• [PROBLEM DESCRIPTION]
Please rewrite the rows that run from the line containing "The image size" through the line containing "click(115, 32)", replacing "logo" with "icon" and leaving everything else unchanged. Omit the pictures from your answer.

• [MATERIAL FOR THIS TASK]
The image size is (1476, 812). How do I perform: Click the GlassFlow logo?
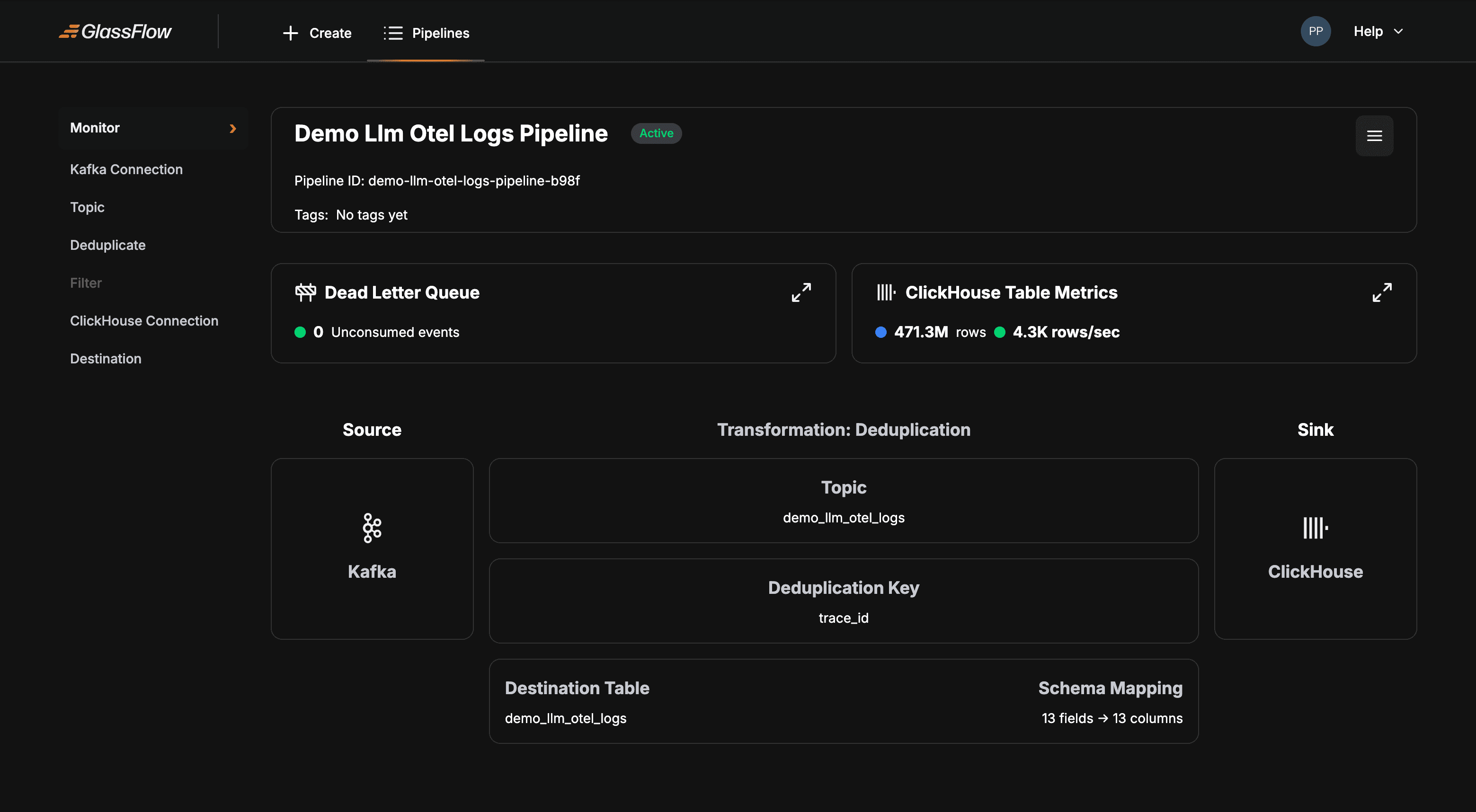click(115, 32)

* * *

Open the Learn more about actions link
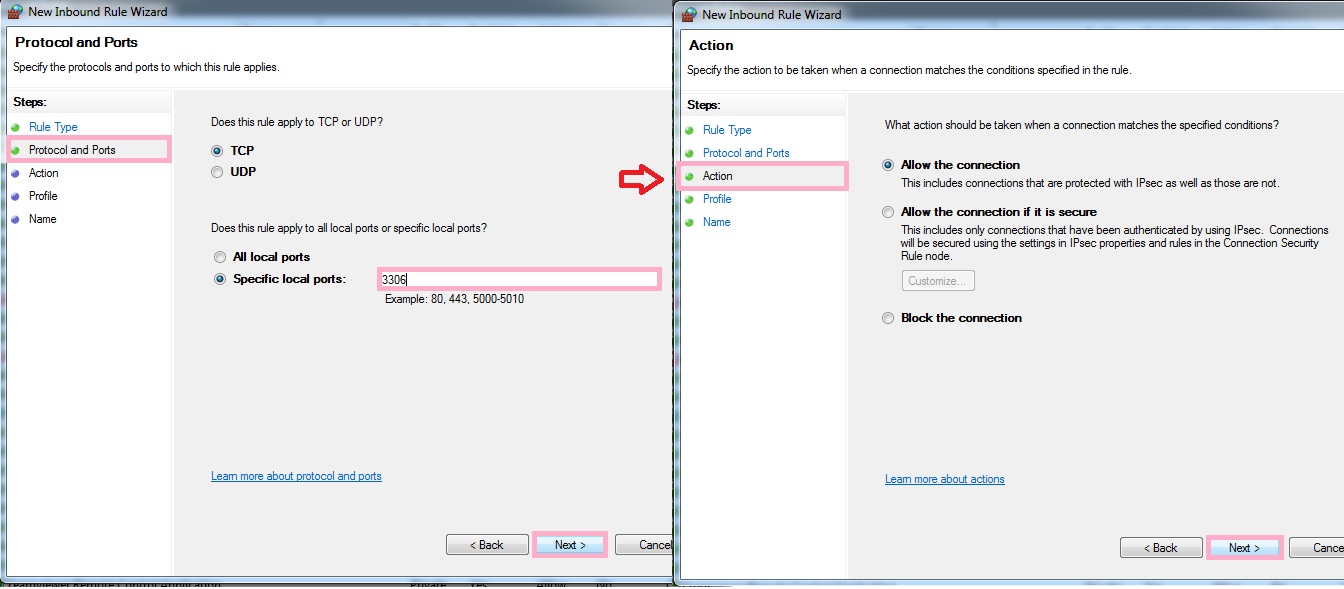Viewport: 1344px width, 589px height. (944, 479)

* * *

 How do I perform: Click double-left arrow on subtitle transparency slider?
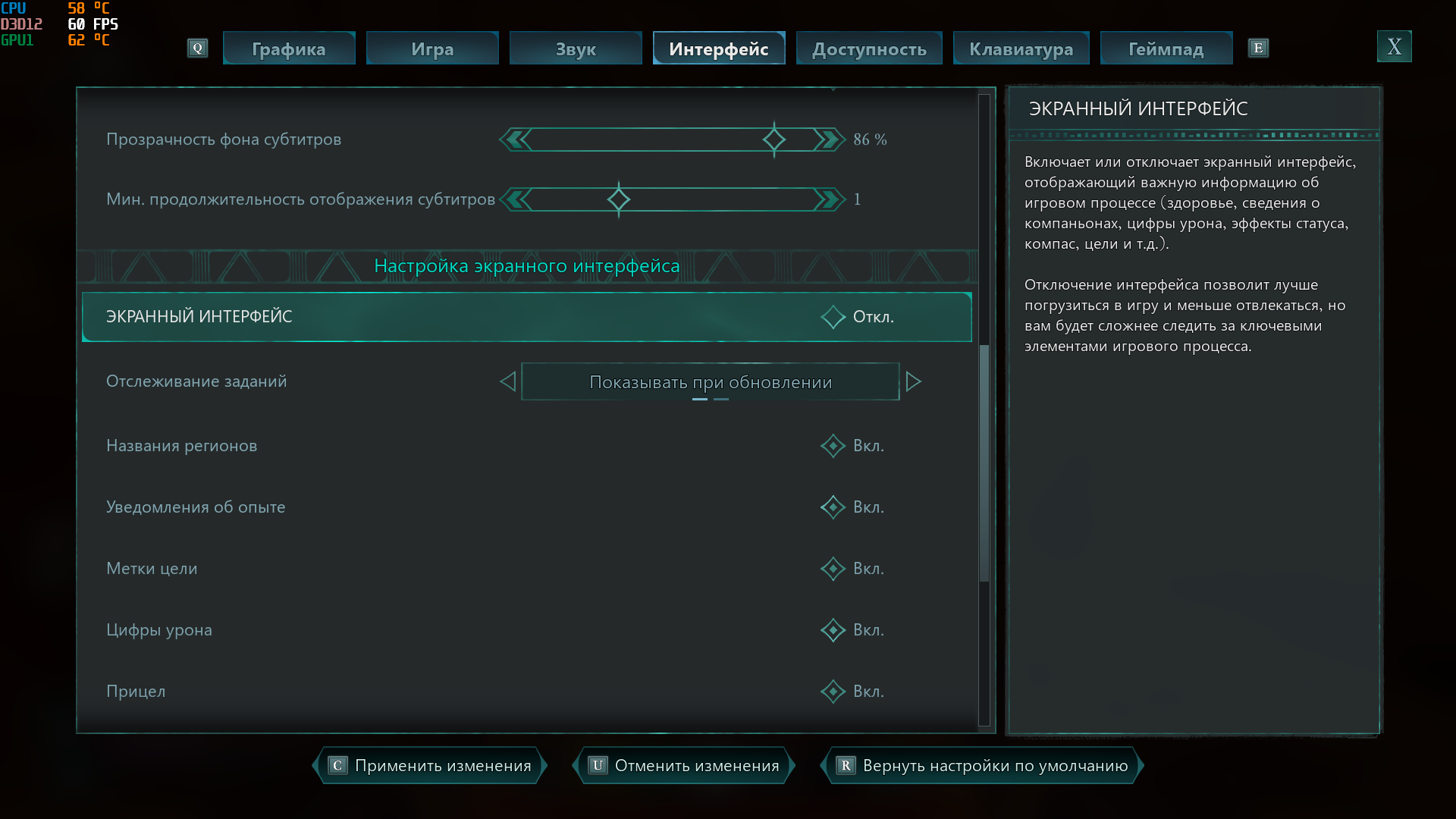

• [EXERCISE ANSWER]
The image size is (1476, 812). How do I perform: Click the GlassFlow icon?
click(115, 32)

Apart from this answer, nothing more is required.